## Task data
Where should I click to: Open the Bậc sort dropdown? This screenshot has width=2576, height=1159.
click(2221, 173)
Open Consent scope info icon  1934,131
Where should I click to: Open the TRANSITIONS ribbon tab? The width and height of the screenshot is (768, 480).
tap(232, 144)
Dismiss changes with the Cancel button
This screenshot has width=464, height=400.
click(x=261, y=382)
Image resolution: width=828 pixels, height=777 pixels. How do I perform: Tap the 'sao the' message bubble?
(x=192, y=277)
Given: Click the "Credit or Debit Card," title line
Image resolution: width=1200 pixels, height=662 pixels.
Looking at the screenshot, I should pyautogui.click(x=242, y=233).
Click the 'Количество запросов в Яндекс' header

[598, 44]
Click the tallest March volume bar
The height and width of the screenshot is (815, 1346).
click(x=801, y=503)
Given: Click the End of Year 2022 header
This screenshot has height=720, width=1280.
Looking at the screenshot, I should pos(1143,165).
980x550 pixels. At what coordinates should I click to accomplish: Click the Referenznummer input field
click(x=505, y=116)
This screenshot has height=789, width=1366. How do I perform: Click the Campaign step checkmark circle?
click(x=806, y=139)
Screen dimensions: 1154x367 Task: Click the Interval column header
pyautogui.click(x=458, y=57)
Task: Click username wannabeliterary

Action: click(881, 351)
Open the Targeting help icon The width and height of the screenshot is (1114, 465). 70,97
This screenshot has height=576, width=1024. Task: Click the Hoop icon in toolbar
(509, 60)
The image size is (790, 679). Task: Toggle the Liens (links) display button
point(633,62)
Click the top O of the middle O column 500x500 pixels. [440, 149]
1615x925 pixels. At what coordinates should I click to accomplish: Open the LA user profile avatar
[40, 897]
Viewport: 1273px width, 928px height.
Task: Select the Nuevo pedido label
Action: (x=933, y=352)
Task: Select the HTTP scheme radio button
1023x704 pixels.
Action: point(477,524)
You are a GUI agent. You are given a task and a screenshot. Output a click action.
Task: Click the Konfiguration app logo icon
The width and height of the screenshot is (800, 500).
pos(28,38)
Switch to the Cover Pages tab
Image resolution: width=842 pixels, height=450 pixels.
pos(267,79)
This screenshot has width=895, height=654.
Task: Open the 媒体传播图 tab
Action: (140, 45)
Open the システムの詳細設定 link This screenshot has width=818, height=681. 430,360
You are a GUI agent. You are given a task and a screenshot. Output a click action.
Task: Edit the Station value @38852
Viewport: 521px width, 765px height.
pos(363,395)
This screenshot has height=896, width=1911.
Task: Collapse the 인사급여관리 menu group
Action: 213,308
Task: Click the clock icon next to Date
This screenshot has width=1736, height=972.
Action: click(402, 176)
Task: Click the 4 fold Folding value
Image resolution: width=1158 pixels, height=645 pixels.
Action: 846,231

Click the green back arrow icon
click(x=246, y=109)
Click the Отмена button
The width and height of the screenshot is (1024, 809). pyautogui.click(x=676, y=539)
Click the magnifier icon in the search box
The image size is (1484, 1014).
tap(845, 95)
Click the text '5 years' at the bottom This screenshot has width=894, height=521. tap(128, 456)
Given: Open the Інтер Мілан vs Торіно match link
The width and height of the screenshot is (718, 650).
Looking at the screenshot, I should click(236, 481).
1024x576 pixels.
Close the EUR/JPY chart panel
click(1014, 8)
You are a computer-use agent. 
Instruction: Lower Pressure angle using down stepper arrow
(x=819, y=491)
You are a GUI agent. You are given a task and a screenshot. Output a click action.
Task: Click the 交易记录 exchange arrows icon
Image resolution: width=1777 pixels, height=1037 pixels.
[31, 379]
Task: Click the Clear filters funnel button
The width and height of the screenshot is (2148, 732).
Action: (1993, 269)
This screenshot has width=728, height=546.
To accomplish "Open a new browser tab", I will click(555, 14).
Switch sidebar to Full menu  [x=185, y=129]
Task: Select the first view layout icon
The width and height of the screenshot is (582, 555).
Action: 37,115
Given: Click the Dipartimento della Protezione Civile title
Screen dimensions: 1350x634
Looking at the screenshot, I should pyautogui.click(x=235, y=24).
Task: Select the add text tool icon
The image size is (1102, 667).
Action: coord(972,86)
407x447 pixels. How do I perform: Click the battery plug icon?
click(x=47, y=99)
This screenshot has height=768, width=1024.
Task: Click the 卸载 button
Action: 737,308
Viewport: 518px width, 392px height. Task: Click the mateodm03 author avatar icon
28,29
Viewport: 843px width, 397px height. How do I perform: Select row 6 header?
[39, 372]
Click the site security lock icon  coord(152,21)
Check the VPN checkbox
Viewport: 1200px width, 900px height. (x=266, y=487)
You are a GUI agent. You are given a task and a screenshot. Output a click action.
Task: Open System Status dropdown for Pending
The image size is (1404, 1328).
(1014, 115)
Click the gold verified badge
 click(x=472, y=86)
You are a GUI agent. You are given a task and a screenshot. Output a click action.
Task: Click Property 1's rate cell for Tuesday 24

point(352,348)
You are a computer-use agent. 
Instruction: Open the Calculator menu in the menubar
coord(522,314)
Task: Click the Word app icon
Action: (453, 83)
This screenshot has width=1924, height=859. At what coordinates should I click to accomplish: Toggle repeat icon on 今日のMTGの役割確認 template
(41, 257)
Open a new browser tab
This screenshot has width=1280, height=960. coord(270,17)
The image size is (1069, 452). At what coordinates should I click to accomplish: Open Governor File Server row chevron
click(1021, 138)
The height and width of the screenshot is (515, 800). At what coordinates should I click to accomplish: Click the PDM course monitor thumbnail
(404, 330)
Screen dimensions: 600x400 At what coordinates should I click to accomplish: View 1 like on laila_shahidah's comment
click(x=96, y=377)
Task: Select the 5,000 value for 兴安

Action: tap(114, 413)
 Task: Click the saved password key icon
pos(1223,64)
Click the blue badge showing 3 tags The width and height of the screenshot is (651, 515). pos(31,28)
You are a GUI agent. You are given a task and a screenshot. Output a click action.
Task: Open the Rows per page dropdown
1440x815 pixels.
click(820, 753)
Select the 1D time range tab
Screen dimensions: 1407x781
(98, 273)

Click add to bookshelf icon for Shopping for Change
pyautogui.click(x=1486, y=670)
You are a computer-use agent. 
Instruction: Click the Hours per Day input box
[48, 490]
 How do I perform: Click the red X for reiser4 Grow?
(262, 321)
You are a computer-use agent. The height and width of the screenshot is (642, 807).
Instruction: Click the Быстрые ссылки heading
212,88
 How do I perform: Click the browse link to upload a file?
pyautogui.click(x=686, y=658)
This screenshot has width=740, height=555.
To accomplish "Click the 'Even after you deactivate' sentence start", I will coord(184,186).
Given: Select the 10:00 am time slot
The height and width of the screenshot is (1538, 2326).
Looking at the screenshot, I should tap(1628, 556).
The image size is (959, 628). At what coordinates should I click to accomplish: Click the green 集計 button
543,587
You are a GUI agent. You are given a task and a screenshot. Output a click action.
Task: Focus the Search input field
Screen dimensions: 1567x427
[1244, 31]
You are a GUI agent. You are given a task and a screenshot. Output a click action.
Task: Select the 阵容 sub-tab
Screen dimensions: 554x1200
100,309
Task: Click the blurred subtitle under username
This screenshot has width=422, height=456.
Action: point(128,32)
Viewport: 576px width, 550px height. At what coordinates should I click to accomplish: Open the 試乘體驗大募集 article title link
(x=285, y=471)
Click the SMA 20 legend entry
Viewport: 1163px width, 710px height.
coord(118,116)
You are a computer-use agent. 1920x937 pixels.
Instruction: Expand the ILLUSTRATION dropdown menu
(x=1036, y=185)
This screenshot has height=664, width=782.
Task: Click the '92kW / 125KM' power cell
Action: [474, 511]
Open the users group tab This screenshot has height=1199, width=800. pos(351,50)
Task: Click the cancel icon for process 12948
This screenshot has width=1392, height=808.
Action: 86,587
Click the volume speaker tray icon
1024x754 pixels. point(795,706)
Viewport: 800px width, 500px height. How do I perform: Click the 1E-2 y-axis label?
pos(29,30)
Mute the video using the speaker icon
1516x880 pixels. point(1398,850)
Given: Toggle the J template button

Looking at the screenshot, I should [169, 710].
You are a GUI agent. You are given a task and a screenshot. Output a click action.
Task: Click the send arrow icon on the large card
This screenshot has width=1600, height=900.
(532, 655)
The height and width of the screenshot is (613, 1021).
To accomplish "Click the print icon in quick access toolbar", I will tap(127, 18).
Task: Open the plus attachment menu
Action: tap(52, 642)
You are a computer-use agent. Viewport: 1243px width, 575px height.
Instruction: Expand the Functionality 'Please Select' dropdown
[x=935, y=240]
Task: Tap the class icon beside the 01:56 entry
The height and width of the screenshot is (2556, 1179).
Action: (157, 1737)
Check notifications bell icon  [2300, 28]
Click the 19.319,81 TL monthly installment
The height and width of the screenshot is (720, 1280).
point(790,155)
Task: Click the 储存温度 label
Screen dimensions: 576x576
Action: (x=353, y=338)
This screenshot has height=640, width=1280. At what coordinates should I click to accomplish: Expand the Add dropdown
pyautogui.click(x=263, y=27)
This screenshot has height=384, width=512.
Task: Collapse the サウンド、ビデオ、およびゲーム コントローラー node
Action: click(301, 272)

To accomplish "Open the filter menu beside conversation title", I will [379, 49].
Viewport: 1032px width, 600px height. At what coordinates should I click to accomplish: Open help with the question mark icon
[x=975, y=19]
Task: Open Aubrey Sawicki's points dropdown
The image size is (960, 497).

## Exercise requirements
Reproduce exactly the section above that begins at the line containing "This screenshot has height=576, width=1024." and ends at the line containing "Click the top", leaving out all other lines.

## Exercise answer
This screenshot has height=576, width=1024. Task: Click the Hoop icon in toolbar
(509, 60)
The image size is (790, 679). Task: Toggle the Liens (links) display button
point(633,62)
Click the top O of the middle O column 500x500 pixels. [440, 149]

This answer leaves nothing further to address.